In a series of tweets overnight Monday, Khalilzad appeared to have been responding to Sunday’s spat between the Taliban and the US Forces Afghanistan after the insurgent group accused the US of violating the Doha agreement by carrying out airstrikes in Helmand and Farah provinces last week. 

The US Forces Afghanistan responded not long after rejecting the claim and said they were within the terms of the agreement as they had been defending the Afghan security forces who had come under attack by the Taliban. 

The Taliban also issued a veiled threat in their statement and said: “All responsibility and consequences from the continuation of such actions shall fall squarely on the shoulders of the American side.”

Khalilzad meanwhile said in his Twitter statement: “Unfounded charges of violations and inflammatory rhetoric do not advance peace. Instead, we should pursue strict adherence to all articles of the US-Taliban Agreement and US-Afghanistan Joint Declaration and not neglect the commitment to gradually reduce violence.

“Continued high levels of violence can threaten the peace process and the agreement and the core understanding that there is no military solution. Violence today remains distressingly high in spite of the recent reaffirmation of the need for substantial reduction.

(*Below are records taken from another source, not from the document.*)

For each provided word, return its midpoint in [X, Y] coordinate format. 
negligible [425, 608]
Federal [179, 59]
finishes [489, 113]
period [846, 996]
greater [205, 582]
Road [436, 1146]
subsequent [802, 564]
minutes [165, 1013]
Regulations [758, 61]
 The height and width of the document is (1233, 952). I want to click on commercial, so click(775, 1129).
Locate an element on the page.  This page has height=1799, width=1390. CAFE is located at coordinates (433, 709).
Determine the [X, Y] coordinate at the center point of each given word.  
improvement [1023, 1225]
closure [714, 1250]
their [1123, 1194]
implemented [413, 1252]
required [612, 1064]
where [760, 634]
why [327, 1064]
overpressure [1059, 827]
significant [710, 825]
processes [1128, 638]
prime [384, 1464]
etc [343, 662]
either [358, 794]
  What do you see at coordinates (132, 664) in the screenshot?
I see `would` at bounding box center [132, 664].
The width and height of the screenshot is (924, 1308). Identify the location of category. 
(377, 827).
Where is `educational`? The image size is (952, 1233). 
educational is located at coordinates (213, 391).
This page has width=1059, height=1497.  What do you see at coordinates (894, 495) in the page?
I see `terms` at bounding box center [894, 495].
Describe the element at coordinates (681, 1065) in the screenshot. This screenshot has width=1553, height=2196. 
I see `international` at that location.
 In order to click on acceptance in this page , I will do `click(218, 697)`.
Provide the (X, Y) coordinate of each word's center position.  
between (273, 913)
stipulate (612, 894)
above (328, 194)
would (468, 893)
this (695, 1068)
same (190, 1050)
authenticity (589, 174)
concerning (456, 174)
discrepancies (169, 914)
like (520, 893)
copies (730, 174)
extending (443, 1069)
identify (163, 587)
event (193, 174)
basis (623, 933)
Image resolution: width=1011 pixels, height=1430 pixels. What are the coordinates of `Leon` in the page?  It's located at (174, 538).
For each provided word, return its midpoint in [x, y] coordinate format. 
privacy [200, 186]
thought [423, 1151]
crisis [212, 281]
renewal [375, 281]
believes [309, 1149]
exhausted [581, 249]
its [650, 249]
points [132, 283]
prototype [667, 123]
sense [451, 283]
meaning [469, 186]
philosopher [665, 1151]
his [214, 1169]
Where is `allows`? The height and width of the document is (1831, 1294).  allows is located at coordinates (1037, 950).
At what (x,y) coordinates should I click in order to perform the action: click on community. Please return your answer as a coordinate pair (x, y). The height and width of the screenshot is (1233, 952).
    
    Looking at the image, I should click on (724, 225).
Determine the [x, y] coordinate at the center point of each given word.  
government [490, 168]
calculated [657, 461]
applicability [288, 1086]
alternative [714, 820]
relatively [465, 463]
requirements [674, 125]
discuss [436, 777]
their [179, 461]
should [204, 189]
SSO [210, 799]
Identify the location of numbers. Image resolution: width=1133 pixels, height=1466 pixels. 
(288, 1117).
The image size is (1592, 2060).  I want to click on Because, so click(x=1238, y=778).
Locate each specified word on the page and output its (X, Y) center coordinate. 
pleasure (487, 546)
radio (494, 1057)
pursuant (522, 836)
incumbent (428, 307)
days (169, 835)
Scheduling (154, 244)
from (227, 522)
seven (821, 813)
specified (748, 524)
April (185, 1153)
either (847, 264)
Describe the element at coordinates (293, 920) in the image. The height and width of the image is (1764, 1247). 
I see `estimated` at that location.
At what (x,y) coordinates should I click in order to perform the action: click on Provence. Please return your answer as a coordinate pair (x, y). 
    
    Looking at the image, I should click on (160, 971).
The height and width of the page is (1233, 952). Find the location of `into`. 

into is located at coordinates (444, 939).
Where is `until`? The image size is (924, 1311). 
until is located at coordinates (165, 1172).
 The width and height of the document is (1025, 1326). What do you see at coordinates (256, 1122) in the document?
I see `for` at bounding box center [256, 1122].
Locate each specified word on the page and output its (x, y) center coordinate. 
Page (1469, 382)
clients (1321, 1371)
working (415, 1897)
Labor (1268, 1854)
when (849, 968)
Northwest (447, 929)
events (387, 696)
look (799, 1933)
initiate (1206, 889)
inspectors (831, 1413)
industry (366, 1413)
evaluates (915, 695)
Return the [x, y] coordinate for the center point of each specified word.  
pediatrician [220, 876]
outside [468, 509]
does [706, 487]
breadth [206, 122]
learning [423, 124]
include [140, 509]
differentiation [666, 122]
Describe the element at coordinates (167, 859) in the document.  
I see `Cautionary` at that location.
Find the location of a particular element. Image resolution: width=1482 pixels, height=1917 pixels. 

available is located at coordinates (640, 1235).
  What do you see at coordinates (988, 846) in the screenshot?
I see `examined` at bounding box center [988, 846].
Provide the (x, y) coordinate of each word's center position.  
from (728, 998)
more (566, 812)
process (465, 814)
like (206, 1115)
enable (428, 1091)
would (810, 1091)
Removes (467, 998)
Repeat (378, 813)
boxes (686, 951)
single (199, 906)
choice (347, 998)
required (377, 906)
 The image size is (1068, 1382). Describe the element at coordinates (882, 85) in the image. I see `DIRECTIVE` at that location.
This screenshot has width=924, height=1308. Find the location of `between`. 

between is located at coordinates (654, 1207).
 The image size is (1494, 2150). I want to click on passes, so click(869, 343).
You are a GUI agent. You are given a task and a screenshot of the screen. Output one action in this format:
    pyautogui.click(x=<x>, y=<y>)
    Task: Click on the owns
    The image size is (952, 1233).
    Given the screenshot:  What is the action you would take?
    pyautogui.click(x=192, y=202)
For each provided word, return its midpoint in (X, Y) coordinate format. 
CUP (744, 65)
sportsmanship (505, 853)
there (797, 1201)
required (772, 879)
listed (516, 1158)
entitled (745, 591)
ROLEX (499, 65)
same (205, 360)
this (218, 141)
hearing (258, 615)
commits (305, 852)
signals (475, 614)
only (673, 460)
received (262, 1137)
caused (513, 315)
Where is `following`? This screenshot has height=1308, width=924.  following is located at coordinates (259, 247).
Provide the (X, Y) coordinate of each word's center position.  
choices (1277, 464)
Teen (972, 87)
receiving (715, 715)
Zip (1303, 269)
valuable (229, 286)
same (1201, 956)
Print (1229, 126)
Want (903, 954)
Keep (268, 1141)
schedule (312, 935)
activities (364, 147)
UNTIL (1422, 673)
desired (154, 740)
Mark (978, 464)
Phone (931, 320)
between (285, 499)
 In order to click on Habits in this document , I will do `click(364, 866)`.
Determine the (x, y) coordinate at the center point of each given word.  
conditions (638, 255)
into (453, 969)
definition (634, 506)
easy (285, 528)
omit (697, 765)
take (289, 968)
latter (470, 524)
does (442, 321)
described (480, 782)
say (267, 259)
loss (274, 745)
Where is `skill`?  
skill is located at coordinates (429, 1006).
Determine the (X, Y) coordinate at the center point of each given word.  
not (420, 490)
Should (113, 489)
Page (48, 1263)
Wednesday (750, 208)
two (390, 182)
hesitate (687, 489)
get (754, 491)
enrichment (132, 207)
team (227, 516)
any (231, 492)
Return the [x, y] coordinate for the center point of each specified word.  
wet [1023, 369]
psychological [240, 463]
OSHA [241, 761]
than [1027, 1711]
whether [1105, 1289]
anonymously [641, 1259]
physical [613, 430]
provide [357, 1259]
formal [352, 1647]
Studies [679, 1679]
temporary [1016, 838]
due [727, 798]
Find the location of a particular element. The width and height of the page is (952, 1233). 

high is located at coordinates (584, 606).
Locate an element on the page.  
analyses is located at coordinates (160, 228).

“Taliban attacks in Helmand, including on the provincial capital; Taliban attacks against Afghan security forces; & Taliban complaints of ANSF operations and coalition strikes led to a recent meeting in Doha.

“All sides agreed to decrease attacks and strikes and reduce violence and casualties. Although violence in Helmand has decreased, violence overall in the country remains high.

“Our expectation has been and remains that violence comes down and stays down.

“It was a focus of the Agreement we signed, further highlighted in connection with the releases of the last batch of prisoners and reaffirmed again in the most recent commitment all sides made to adhere to all aspects of the deal,” Khalilzad said. 

Reacting to the car bombing on Sunday in Ghor province that killed at least 13 people, Khalilzad stated: “Violence has stalked Afghans for far too long. It has robbed far too many Afghans of their loved ones. The tragedy in Ghor today is the most recent example.”

He said: “The belief that says violence must escalate to win concessions at the negotiating table is very risky. Such an approach can undermine the peace process and repeats past miscalculations by Afghan leaders.

“We must adhere to the letter and spirit of what was negotiated and the recent understanding. They provide a path to minimizing Afghan loss of life and protecting an historic opportunity for peace which must not be missed,” Khalilzad said.